Requirement: Return all lines in the data where the string "agent" can be found.

The data:

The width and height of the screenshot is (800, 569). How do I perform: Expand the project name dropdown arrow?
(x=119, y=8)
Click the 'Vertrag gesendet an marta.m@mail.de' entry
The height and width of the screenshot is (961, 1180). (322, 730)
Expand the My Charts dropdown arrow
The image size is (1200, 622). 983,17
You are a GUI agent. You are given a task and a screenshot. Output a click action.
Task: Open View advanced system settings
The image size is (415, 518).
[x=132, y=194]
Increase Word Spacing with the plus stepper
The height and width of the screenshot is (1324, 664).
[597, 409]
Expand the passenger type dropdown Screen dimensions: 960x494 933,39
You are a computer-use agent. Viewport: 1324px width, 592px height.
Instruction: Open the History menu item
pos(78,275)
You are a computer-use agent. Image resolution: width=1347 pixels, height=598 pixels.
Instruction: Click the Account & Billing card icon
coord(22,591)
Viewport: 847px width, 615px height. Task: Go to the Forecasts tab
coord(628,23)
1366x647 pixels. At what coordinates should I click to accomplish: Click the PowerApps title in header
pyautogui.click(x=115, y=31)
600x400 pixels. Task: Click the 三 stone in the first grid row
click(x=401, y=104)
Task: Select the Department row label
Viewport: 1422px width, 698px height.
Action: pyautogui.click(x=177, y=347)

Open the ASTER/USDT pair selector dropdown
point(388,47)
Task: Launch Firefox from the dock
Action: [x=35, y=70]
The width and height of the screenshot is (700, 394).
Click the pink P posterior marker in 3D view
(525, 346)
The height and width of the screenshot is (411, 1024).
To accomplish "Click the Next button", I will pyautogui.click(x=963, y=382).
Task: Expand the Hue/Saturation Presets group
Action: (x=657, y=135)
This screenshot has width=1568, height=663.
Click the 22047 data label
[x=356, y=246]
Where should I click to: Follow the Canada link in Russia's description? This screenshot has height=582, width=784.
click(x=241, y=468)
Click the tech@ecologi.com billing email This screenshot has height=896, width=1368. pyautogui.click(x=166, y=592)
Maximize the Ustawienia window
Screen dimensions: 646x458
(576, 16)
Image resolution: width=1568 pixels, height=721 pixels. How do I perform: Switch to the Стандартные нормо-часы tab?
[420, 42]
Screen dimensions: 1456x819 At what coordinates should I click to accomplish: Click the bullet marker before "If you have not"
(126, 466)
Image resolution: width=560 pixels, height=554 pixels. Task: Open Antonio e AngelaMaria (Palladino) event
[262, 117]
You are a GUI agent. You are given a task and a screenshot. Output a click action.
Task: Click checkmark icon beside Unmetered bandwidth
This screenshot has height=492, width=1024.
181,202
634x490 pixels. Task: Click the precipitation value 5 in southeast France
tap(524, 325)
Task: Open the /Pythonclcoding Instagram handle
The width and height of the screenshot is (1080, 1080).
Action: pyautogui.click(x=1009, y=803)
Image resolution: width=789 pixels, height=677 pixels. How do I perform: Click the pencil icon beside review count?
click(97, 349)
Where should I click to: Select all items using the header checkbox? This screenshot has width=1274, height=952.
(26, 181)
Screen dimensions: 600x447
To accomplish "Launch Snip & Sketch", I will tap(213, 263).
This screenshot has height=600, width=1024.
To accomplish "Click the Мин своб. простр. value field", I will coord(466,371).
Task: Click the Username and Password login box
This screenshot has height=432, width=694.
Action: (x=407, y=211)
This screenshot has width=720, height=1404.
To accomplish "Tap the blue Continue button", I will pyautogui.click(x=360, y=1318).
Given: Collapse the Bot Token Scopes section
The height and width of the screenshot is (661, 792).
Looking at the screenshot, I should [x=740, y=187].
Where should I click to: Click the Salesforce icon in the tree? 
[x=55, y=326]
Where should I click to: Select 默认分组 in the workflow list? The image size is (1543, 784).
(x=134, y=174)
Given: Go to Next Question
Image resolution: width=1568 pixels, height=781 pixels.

Answer to this task:
You are a GUI agent. You are given a task and a screenshot. Output a click action.
You are a computer-use agent. Viewport: 1324px width, 592px height.
You are a computer-use agent. Image resolution: width=1347 pixels, height=598 pixels.
You are a GUI agent. You are given a task and a screenshot. Output a click action.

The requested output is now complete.